EXERCISE DIRECTIONS: All that is wanted is the span of lines from the one with "Most Viewed (86, 310)" to the last line of the data, copied exactly.

INPUT MATERIAL:
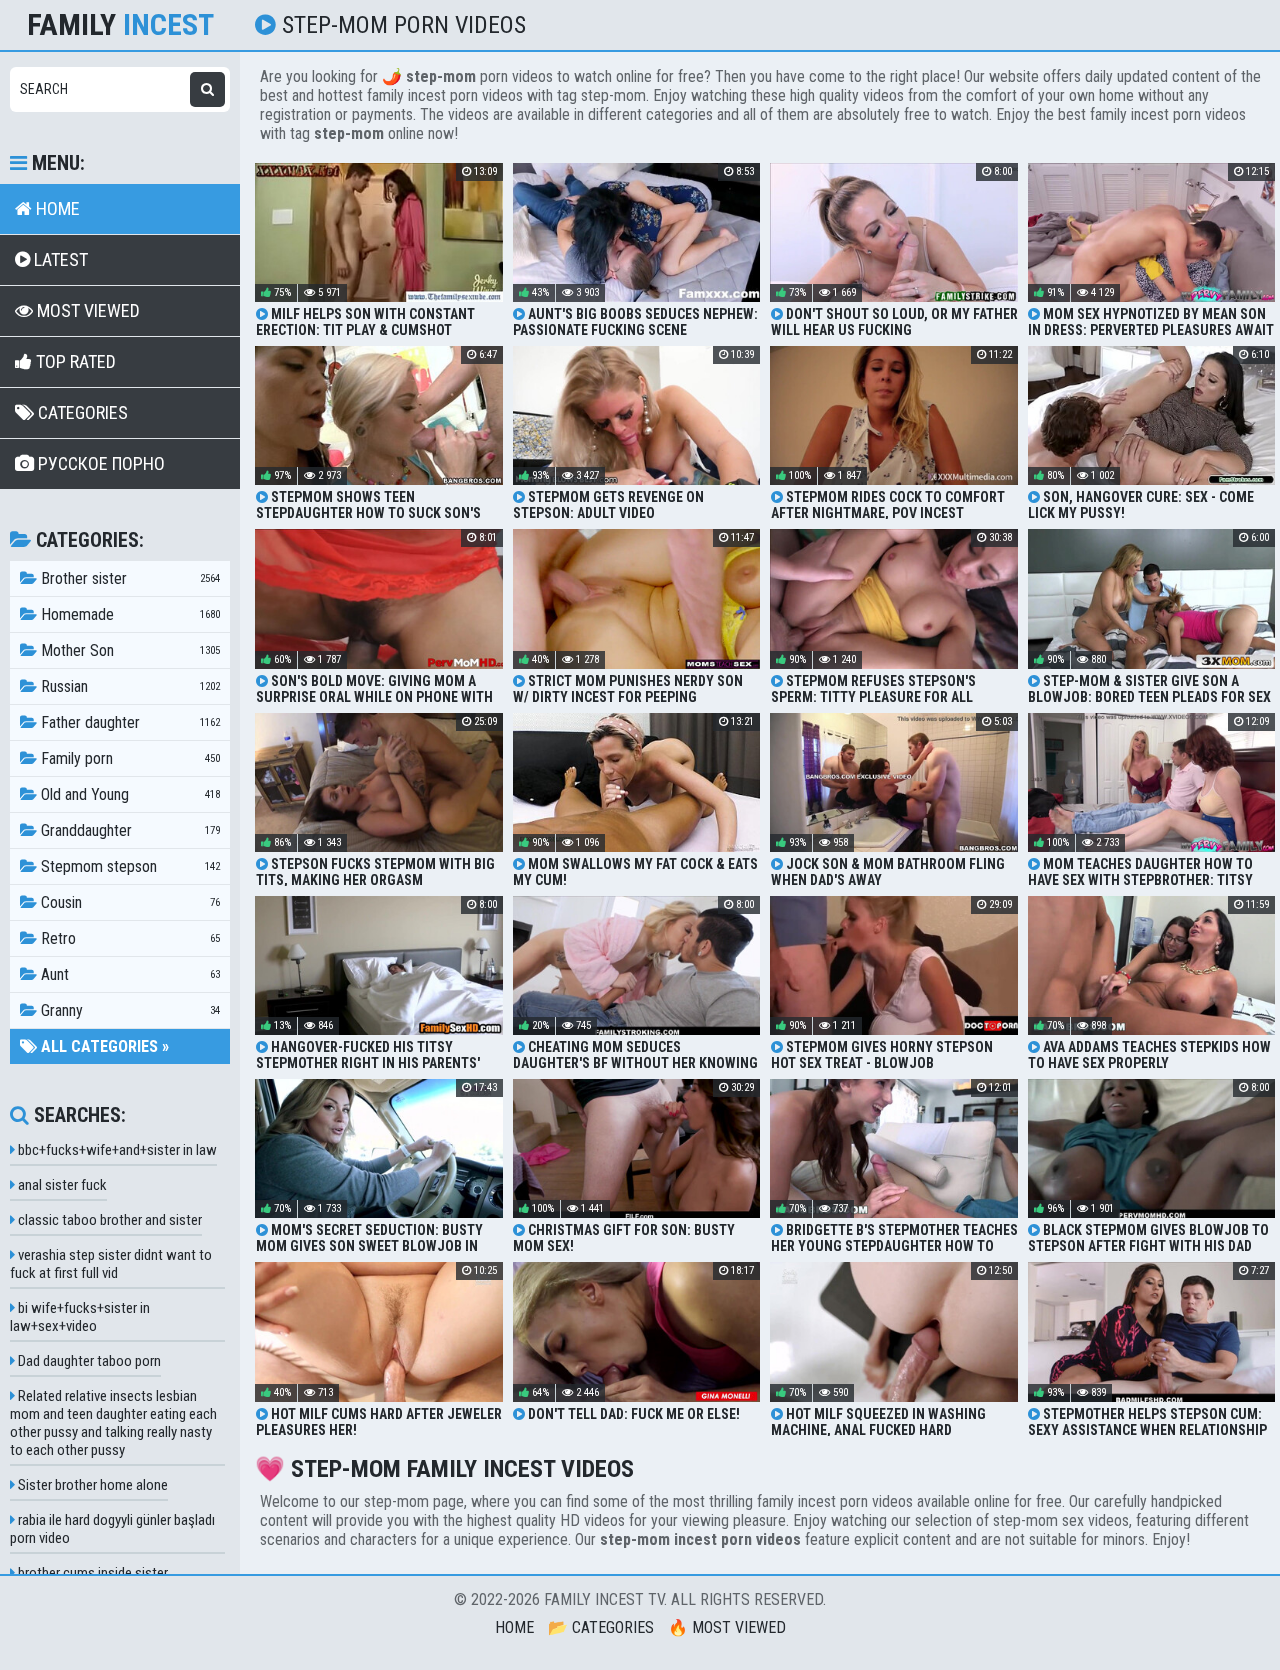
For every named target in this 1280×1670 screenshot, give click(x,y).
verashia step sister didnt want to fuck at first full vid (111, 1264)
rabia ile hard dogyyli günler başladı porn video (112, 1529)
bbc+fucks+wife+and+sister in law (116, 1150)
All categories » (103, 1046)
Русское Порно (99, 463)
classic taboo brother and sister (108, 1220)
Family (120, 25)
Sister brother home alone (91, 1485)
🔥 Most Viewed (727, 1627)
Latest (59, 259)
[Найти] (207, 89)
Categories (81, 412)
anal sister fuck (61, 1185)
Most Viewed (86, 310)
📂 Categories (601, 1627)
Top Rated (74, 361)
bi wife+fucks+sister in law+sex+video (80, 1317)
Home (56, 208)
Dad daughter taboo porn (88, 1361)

WRITTEN ANSWER:
Most Viewed (86, 310)
📂 Categories (601, 1627)
Top Rated (74, 361)
bi wife+fucks+sister in law+sex+video (80, 1317)
Home (56, 208)
Dad daughter taboo porn (88, 1361)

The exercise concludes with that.